JC5 commented 5 years ago

Mmm. If the data is 100% identical it shouldn’t have been imported. If you could share both files (or the lines) that would be great. I am curious what happened.

mikhail5555 commented 5 years ago

Mmm. If the data is 100% identical it shouldn’t have been imported. If you could share both files (or the lines) that would be great. I am curious what happened.

Datum,Naam / Omschrijving,Rekening,Tegenrekening,Code,Af Bij,Bedrag (EUR),MutatieSoort,Mededelingen
20190125,K. den Boon,NL92INGB0000000000,NL10RABO0000000001,OV,Bij,"58,00",Overschrijving,Naam: K. den Boon IBAN: NL10RABO0000000001 Valutadatum: 25-01-2019

It were multiple transactions, but this was one of the lines (IBAN's edited because of obvious reasons)

Entries from transaction_journal
181 2019-01-26 23:58:38 2019-01-27 00:16:02     1   2       1   Naam: K. den Boon Valutadatum: 25-01-2019   2019-01-25 00:00:00             4   0   1   1
371 2019-02-23 17:44:26 2019-02-23 17:48:22 2019-02-23 17:48:22 1   2       1   Naam: K. den Boon Valutadatum: 25-01-2019   2019-01-25 00:00:00             0   0   1   1

Entries from journal_meta
357 2019-01-26 23:58:38 2019-01-26 23:58:38 181 importHashV2    "777cebdf61be26c3a0c952aff8448e0fae94c4c4e247132a3a98bb5904133bd1"  61abb920364ff6aab835af79e698bf3e92c30d169981175c78d7247b3abab5d7    
358 2019-01-26 23:58:38 2019-01-26 23:58:38 181 original-source "csv-import-v4.7.9" 1e93a4d575c6d23267bc8c113c9d3921b3ef1f32fbb4bcd3286c7954e13cd5cc    

724 2019-02-23 17:44:26 2019-02-23 17:48:22 371 importHashV2    "84b59c8496aa45b83246a49275f494aad544ddc8fdbbc8be1ac5d27a5ad62363"  cb75d184429ddc11f07efb360fa5bff29b959a5545700915e1862aa74cf3e1e8    2019-02-23 17:48:22
725 2019-02-23 17:44:26 2019-02-23 17:48:22 371 original-source "csv-import-v4.7.12"    350800f09e3a5a23de31aedb6ffe9c05fe6c9ca6e7a39984d707bd0e1a69bbc3    2019-02-23 17:48:22

Could it be that the ROW of the file could be affecting the hash? or the version change from 4.7.9 -> 4.7.12 have caused it?

JC5 commented 5 years ago

Like I said, if you could share both lines that would be great. An uncensored version over email would be perfect, especially when this results in the same problem.

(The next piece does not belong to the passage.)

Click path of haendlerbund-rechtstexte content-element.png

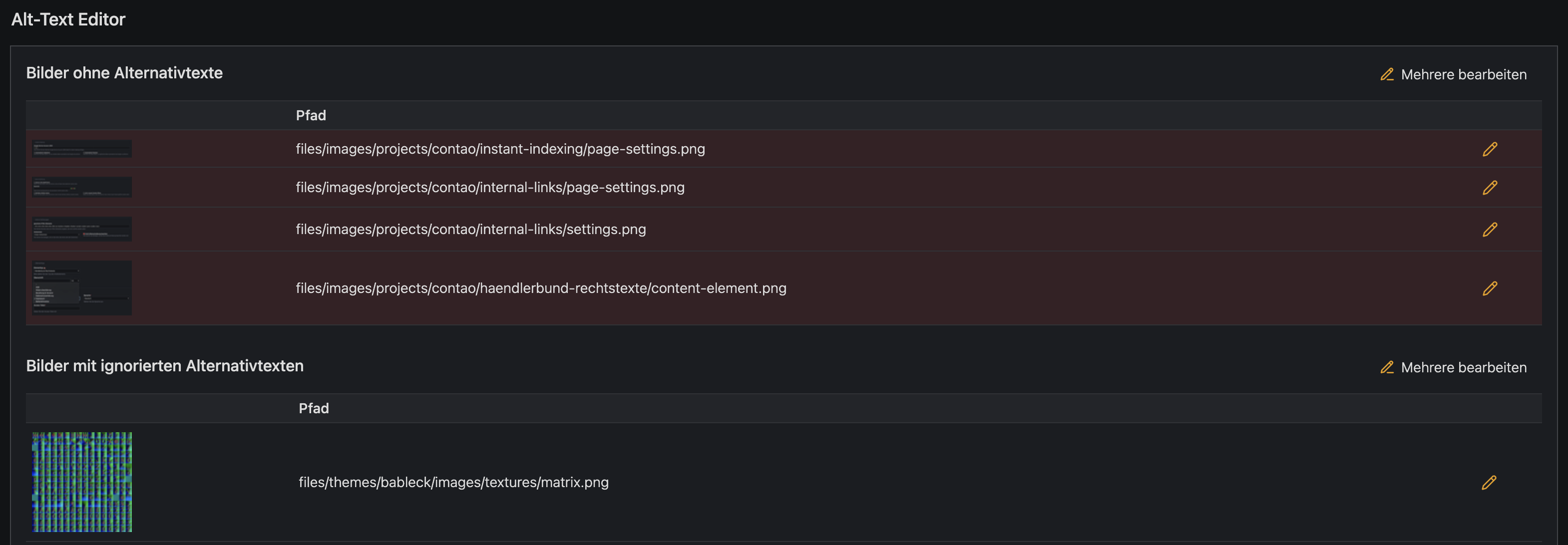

If I can't replicate it there’s nothing I can do for you.

mikhail5555 commented 5 years ago

Where can I find your email/what email should I use? Is it the one on the contact page?

JC5 commented 5 years ago

Yes, thegrumpydictator@gmail.com

mikhail5555 commented 5 years ago

I send you both uncensored files, let me know if there is any other information i can provide you with.

JC5 commented 5 years ago

I found the cause, and it's a one-time change I can't do anything about I'm afraid. Firefly III moved from date-specific transactions to datetime-specific transactions, meaning you can now set the time as well as the date for a transaction (at least, in the API, not in the user interface yet).

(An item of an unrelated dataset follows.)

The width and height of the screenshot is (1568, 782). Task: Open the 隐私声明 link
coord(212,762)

As a result, new transactions are imported with this datetime value: 2018-02-24 00:00:00 while older versions would use 2018-02-24. This causes the difference that Firefly III sees and makes it incapable of weeding out duplicates.

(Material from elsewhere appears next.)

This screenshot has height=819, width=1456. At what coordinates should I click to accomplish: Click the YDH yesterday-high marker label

So this is a one-time thing that will happen when you re-import transactions that were imported in versions before 4.7.11. Sorry about that, there's not much I can do.

mikhail5555 commented 5 years ago

Ah that does make sense. You could maybe add a legacy support option? That you compare both hashes (one with only date and one with datetime) with the old transactions since probably a lot of people rely on the duplicate detection. (And maybe even go as far as updating the old hash) But I guess I wont import anything before 24-01 anymore. Thanks for taking your time to figure it out!

JC5 commented 5 years ago

These problems usually solve themselves without adding more buttons. I’ve deleted your files, thanks for sharing them with me. :+1:

mikhail5555 commented 5 years ago

Also a fair point, could you maybe change the title to "... during import after update to 4.7.11". Thanks once again for quickly finding the bug :)

stale[bot] commented 5 years ago

This issue has been automatically marked as stale because it has not had recent activity. It will be closed if no further activity occurs. Thank you for your contributions.